§ QUOTED TEXT:
═══

# Manual Passenger seat won't go back or forward



## shawnjohns (Aug 29, 2013)

What is wrong with my passenger seat? Any ideas?


----------



## obermd (Mar 3, 2012)

Check the tracks for obstruction. 9 times out of 10 something is blocking one or both tracks.


----------



## shawnjohns (Aug 29, 2013)

Thanks!


----------



## obermd (Mar 3, 2012)

You'll need a flashlight or better yet, a head lamp to see the tracks.


----------



## blk88verde (Apr 30, 2011)

My drivers seat would not move. Had a pen fall out my pocket and jammed the track.


----------



## NickD (Dec 10, 2011)

Not too complicated, lift the lever, releases the catch in the track then move it back or forth. So what's not happening?

Some possibilities, that lever has a long sheet metal extension on it, if someone bent it up, couldn't release it high enough to release the catch. Also a long rod on this lever that leads to the right side with another tacked on piece of sheet metal to release the catch on that side. Looking tells a lot, catches are spring loaded, broken spring? Ha, just look, flashlight and eyes is all you need.


----------



## spacedout (Dec 7, 2010)

Haven't looked at how the cruze works, but on a previous car have had the spring disconnect from the lever so when you moved the lever it didn't do anything.


----------



## NickD (Dec 10, 2011)

Are we talking about the seat back or the entire seat?


----------



## peggyfindit (Oct 18, 2015)

its the passanger side, and it looks to be in order. the arms go up on both sides, but it just wont' move. I've checked for obstacles, nothing


----------



## obermd (Mar 3, 2012)

The passenger seat forward/back motion is very simple. Using the seat height adjustment to raise the seat all the way. Then while you're looking under from the back of the seat have someone operate the lever in the front of the seat. What do you see happening? It's either a blocked track or a problem with the release catch.


----------



## NickD (Dec 10, 2011)

Guess work, bottom handle on left side of the passenger seat pulls, up. If someone pulled up on it too hard, could bend that tin arm that goes back to the release levers. If so, can't raise the handle high enough to release it.

Solution to this problem, bend that arm back down again.


----------

═══

(Dataset rows)
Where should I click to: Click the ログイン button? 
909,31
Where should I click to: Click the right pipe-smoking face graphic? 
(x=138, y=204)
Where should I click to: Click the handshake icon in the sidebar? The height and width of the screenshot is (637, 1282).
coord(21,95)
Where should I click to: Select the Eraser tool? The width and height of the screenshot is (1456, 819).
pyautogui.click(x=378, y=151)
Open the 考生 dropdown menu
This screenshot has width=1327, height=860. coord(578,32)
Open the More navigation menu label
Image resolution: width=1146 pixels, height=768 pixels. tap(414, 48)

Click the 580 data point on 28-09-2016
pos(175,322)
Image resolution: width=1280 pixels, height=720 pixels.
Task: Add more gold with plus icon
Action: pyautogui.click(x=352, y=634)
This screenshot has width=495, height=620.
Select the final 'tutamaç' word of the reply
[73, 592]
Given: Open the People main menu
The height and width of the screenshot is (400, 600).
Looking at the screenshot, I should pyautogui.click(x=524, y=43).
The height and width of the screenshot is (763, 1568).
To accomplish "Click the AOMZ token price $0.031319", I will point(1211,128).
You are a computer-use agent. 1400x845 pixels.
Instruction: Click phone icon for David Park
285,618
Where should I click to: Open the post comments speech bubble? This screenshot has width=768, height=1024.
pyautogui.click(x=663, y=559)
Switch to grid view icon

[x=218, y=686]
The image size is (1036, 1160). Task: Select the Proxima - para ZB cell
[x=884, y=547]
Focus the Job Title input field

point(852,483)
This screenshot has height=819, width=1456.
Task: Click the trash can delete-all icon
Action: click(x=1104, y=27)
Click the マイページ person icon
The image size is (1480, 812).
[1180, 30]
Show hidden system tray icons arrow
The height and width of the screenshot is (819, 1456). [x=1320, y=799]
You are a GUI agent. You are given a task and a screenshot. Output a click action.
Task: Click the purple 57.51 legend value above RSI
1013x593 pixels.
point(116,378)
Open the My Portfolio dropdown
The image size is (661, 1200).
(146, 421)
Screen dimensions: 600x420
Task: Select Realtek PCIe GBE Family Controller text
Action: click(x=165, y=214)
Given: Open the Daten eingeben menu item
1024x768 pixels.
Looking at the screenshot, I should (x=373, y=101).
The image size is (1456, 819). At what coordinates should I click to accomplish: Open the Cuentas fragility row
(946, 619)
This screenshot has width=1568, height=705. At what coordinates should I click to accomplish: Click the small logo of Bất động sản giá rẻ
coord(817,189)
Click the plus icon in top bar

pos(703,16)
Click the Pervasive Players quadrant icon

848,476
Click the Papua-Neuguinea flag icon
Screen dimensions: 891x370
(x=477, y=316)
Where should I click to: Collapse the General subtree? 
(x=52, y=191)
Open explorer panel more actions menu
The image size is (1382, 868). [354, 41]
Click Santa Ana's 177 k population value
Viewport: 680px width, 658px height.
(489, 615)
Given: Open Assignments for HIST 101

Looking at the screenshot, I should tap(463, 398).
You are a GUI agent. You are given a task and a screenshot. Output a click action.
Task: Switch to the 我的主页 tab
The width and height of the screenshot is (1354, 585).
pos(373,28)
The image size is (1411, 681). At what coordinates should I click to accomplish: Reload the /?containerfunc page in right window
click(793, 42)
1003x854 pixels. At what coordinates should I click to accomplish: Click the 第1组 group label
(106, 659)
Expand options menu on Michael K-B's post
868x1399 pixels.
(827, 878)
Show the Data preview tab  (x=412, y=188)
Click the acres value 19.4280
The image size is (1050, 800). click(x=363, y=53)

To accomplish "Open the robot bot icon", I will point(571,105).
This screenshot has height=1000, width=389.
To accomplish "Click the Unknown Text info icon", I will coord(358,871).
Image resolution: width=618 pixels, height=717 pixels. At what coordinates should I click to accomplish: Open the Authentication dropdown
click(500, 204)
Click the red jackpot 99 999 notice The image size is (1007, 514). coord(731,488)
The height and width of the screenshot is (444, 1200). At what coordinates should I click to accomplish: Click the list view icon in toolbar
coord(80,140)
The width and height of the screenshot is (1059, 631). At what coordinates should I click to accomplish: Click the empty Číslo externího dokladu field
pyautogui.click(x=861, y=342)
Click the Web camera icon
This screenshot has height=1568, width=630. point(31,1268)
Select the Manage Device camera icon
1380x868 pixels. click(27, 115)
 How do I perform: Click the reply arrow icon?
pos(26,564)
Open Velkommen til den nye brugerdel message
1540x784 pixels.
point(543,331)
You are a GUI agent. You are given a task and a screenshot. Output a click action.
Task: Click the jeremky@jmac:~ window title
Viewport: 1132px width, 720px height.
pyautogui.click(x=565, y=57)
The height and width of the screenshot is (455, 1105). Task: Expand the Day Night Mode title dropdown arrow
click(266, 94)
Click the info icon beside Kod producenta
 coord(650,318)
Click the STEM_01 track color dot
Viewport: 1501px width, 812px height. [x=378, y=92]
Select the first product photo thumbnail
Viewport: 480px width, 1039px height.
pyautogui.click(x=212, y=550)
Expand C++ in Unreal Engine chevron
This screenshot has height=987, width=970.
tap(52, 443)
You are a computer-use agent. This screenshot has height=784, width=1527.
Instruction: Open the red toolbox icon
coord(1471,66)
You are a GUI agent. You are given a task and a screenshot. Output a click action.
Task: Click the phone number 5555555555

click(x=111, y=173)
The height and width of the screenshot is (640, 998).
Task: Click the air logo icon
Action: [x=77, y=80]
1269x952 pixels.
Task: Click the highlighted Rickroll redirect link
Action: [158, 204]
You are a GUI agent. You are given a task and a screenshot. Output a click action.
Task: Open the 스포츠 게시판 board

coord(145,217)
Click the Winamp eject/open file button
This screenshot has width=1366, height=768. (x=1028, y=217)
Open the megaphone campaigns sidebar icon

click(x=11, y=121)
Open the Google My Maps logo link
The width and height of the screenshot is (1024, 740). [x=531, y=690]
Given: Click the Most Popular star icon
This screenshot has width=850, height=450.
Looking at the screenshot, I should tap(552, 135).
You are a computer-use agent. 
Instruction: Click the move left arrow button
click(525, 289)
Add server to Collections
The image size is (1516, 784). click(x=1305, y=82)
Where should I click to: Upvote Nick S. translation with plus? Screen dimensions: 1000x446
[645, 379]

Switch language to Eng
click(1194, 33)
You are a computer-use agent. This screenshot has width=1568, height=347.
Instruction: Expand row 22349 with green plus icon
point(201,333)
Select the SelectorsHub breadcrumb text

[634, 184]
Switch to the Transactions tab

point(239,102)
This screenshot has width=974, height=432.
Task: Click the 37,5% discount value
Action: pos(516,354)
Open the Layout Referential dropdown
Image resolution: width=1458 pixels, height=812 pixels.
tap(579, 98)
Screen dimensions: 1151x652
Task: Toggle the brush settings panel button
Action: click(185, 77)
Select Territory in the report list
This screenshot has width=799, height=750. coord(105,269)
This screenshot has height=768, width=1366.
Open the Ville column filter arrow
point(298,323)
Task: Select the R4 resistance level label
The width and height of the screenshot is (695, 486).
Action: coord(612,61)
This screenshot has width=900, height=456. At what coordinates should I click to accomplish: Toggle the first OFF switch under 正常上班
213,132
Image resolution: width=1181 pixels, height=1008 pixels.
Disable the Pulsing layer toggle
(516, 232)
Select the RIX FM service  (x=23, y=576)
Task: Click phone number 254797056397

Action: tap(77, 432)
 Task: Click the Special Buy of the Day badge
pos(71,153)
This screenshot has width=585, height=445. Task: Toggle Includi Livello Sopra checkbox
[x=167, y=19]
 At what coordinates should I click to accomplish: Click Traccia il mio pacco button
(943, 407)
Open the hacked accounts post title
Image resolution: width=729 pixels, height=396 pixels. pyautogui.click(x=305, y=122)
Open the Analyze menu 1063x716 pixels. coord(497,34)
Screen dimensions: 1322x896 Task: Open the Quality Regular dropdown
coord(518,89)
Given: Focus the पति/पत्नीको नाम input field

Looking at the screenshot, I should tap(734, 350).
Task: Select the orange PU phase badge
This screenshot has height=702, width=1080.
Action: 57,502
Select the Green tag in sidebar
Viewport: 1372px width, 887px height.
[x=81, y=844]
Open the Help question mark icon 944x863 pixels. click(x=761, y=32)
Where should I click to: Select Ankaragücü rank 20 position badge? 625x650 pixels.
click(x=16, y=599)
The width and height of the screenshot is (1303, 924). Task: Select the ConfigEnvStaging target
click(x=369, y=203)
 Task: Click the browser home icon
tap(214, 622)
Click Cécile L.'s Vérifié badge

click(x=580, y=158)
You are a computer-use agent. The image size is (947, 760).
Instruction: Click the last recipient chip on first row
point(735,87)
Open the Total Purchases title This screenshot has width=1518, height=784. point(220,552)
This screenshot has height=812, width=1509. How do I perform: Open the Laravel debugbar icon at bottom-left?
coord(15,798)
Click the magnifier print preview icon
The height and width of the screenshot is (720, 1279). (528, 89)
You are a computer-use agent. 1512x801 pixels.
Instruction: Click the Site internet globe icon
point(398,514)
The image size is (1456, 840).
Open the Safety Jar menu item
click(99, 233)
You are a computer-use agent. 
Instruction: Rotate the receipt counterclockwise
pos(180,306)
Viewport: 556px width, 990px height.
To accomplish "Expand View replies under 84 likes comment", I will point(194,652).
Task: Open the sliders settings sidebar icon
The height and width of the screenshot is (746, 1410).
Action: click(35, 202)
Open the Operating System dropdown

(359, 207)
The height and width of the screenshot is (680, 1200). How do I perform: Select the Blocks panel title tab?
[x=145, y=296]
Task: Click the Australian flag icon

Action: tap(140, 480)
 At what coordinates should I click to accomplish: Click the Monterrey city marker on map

═══

§ EXERCISE: How would you translate this sentence from the forum thread about the passenger seat into Spanish: "You'll need a flashlight or better yet, a head lamp to see the tracks."

§ FINISHED ANSWER: Necesitarás una linterna o, mejor aún, una linterna frontal para ver los rieles.